かつてソニーの創業者の一人であった盛田昭夫さんは、日本の企業経営と米国の経営を比べて、米国がダメな理由を次のように明確に指摘していました。アメリカの企業経営は「四半期決算のことしか頭になく、短期的な視野でしか物事を見ていない」。
今このことを思い出すと、なんだ日本企業はこの20年くらいかけて、そのダメなアメリカ企業のまねを一生懸命してきたのかしらと思ってしまいます。
日本企業は、一度不況に陥ると過剰なほどに身構えるのが早く、特にこの数年は輸出依存が強かったので、世界的な大不況によって輸出が冷え込んだ影響が日本の経済に強く出ているということなのでしょう。
結果として、企業は「削りやすいものから削る」という方針の下、人員削減や給与の減額を実施し始めます。それはコスト削減の努力の範囲を超えて、安直なほどのやり方に走っていると思われます。
今の日本企業は四半期決算に帳尻を合わせることしか頭にありませんから、まず真っ先に削りやすいコストである「人」と「給料」に照準を合わせます。

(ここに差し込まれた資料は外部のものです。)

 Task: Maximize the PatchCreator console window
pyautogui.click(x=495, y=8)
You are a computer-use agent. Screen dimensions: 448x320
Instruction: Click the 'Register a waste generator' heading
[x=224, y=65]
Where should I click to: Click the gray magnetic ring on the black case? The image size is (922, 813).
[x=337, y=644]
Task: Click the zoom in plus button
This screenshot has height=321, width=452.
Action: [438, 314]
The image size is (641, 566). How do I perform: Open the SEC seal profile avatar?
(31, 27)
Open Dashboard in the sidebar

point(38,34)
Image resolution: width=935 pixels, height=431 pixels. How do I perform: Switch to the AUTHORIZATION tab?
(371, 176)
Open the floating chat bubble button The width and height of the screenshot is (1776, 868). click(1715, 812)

大前研一さんや、その弟子であるらしい勝間和代さんは、言い方は異なりますが、個人レベルでもこの状況に対応できるようになっておくことが必要だと説いています。
つまり、レイオフに備えて、どこに行っても通用する人材になれということです。はっきりと「私の能力はこれです」と言えるようでなければダメだと強調します。

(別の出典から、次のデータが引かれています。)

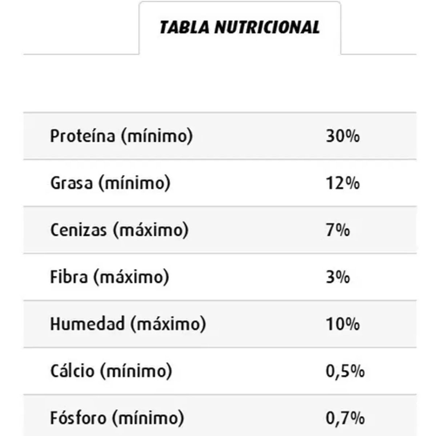Click "(máximo)" in the Fibra row
The width and height of the screenshot is (436, 436).
tap(131, 277)
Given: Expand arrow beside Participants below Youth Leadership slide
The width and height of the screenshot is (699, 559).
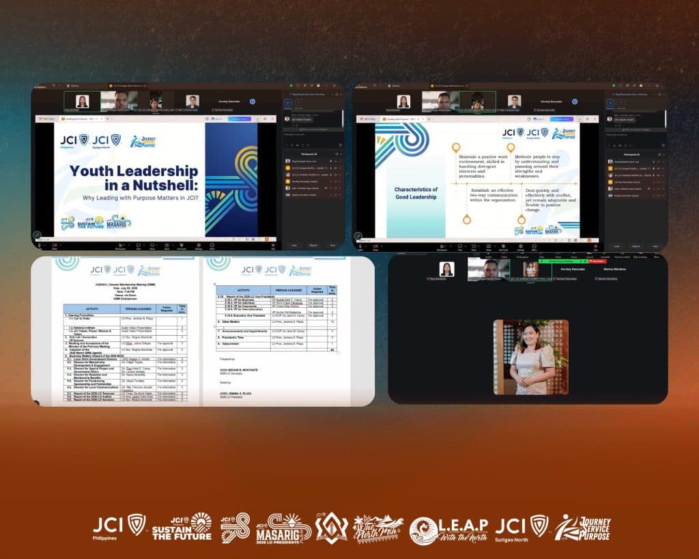Looking at the screenshot, I should (x=129, y=245).
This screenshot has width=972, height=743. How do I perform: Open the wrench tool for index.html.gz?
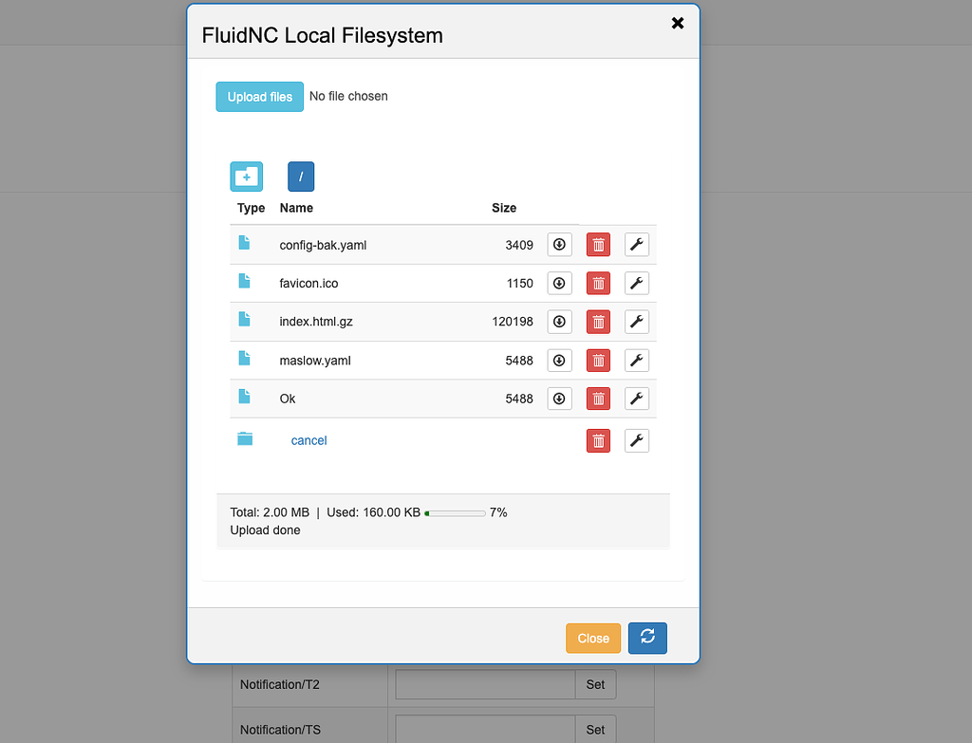[637, 322]
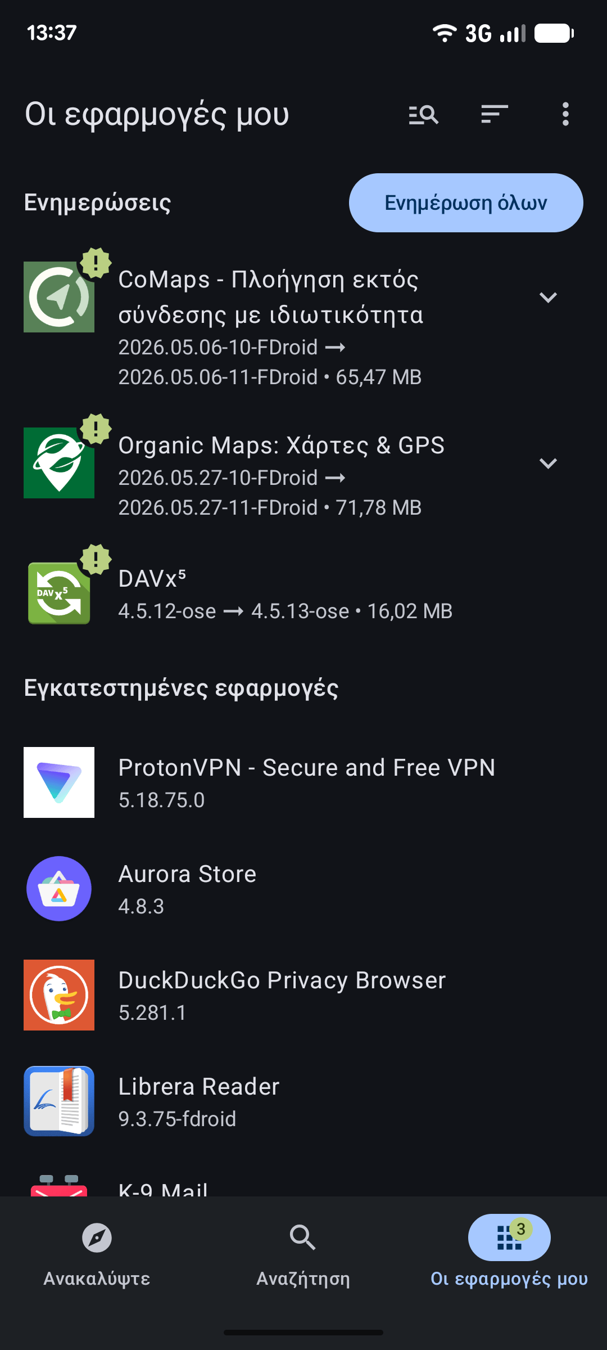The height and width of the screenshot is (1350, 607).
Task: Expand the CoMaps update details chevron
Action: (548, 298)
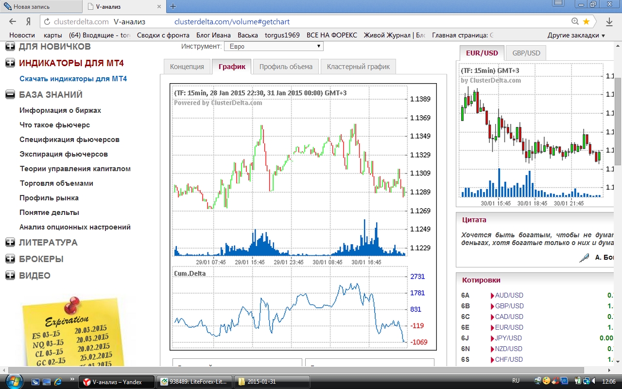Click Скачать индикаторы для MT4 link
Image resolution: width=622 pixels, height=389 pixels.
pos(73,79)
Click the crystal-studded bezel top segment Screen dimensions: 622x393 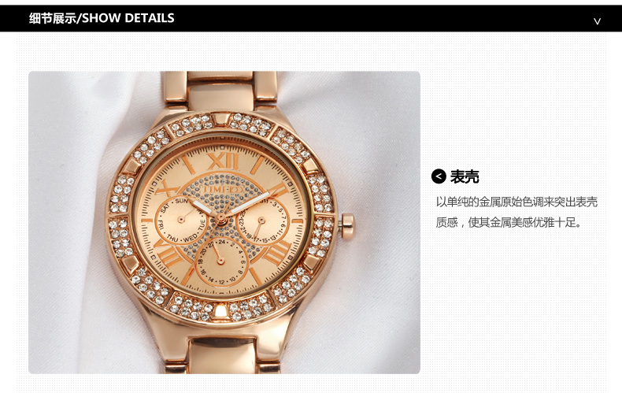222,122
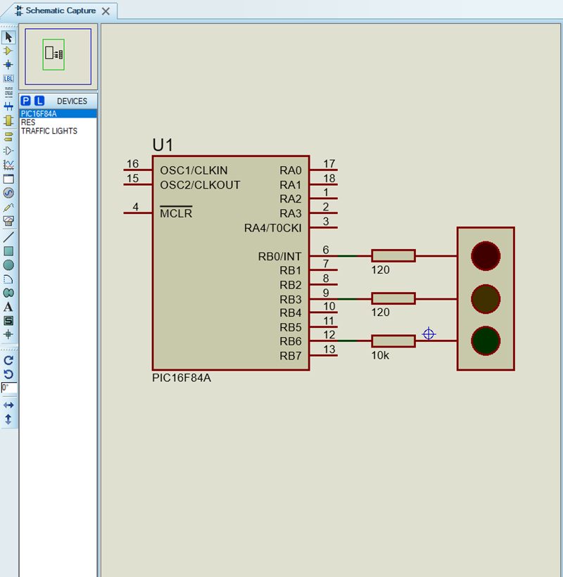Toggle the horizontal flip (X-Mirror) button
Screen dimensions: 563x577
coord(8,405)
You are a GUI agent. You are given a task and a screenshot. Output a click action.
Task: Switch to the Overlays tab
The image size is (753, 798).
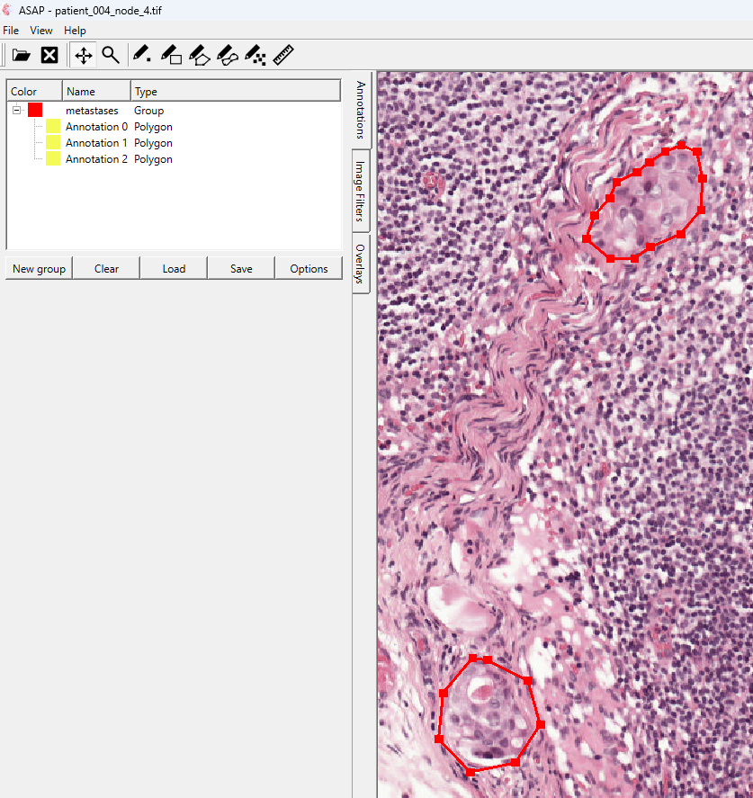360,263
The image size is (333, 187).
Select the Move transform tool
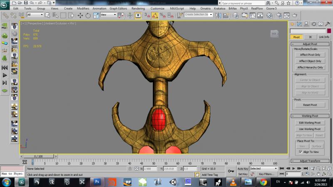click(80, 15)
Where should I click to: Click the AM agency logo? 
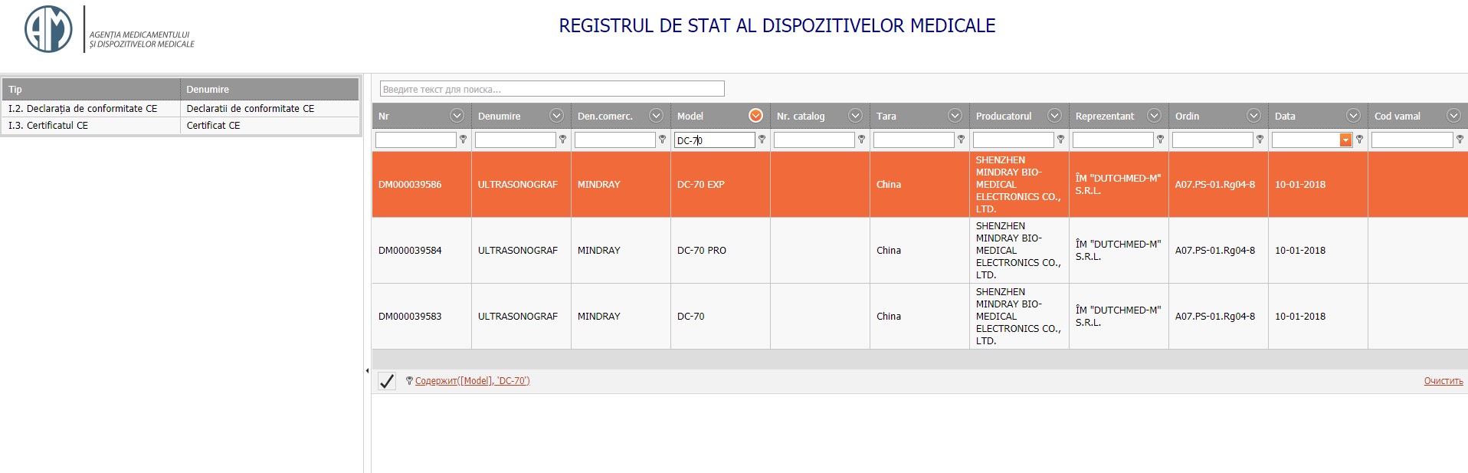coord(48,29)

企業経営者が不要なものから削除するというコスト削減を考え始めると、ほとんどの場合には人員削減をまっさきに考えます。彼らから見て、必ずしも今必要ではないという人員も企業は抱えています。
そうした人たちがレイオフの対象となります。そして、多くの場合、いざ就職活動を始めてもなかなか職が見つからないという状況に陥ります。

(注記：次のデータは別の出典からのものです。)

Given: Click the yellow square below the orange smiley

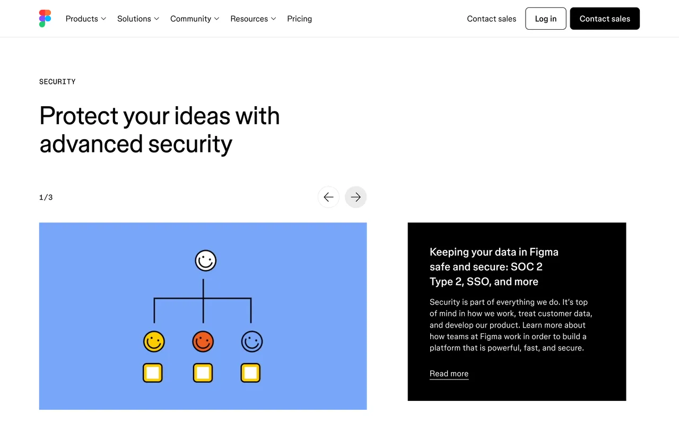Looking at the screenshot, I should point(203,373).
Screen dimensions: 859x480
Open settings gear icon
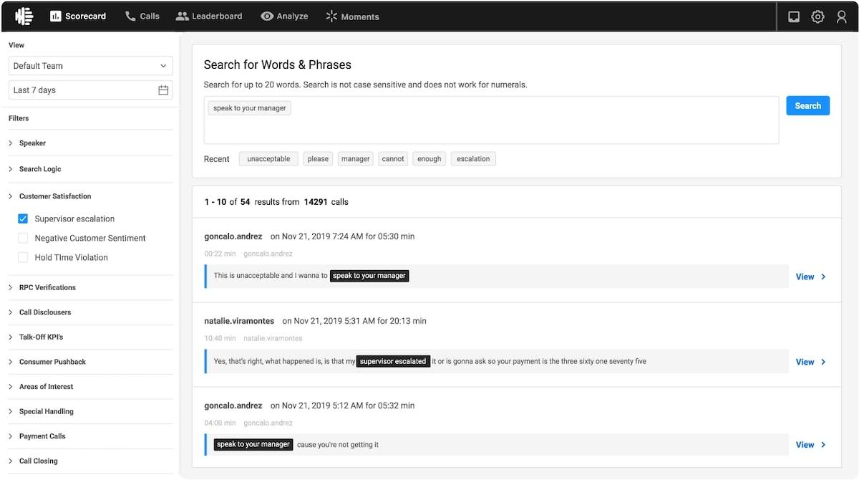(x=817, y=16)
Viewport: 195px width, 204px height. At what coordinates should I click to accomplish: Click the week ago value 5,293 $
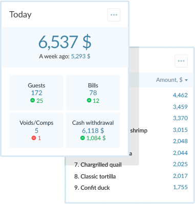80,56
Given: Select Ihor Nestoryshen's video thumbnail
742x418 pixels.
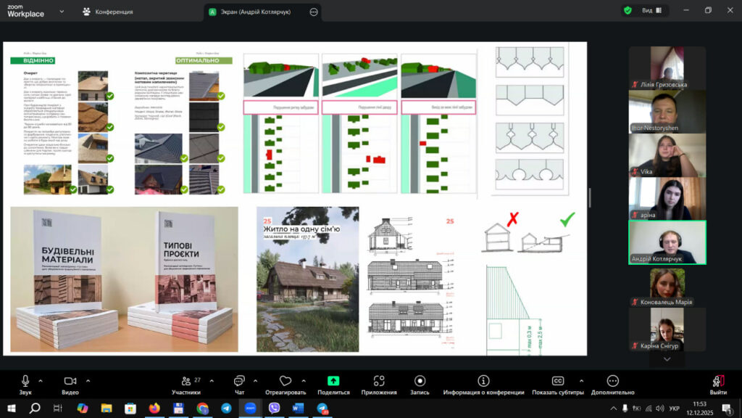Looking at the screenshot, I should click(667, 111).
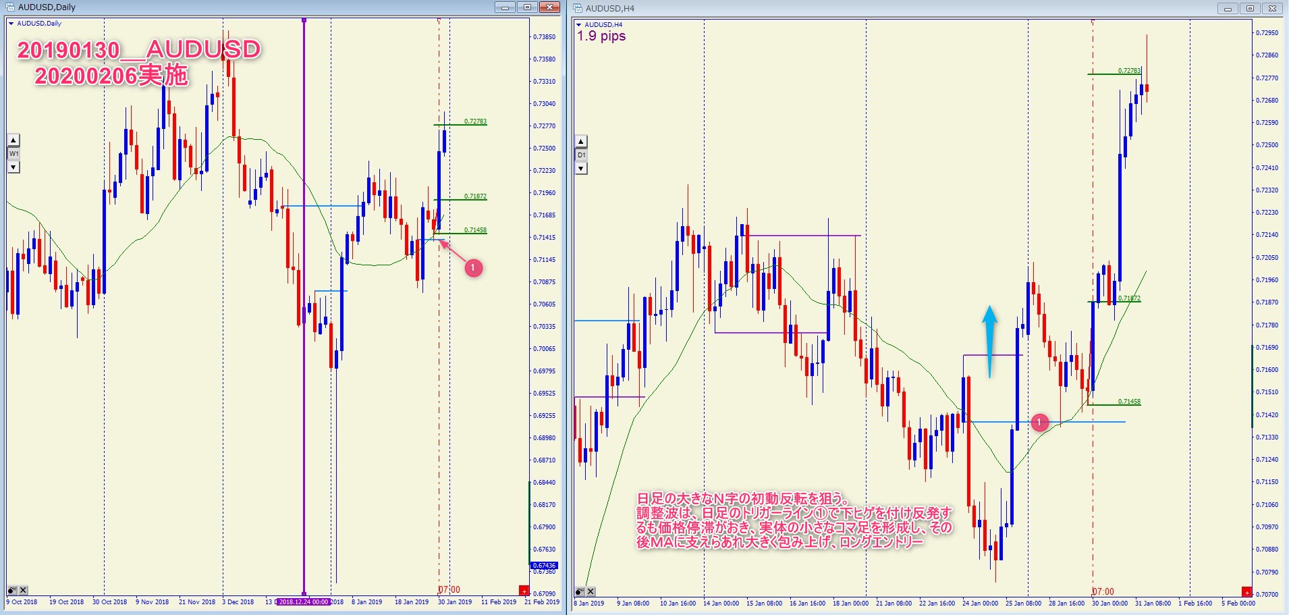The image size is (1289, 615).
Task: Click the chart icon in AUDUSD,H4 title bar
Action: click(578, 9)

勝間、大前のお二人は、「日本の企業体質が変化してしまったという点も問題ですが、個人レベルでそれについて不平・不満を述べているだけでは結局自分の首を絞めてしまう」ということを強調します。
そのような状況にあっても対応できる人にならなくてはいけませんよ、しっかりと日本という国の将来像を見極めて、一人でも多くのビジネスパーソンが国内でも世界でも通用する「人材」になってくれることを願っていまよ、というオハナシが二人の基本認識のように見えます。
あれ、(勝間さんは知りませんが)大前さんはかつて日本企業をアメリカ化するのに一生懸命だったんじゃなかったかな・・・、なんていう疑問はこの際持たないほうがいいのでしょうか?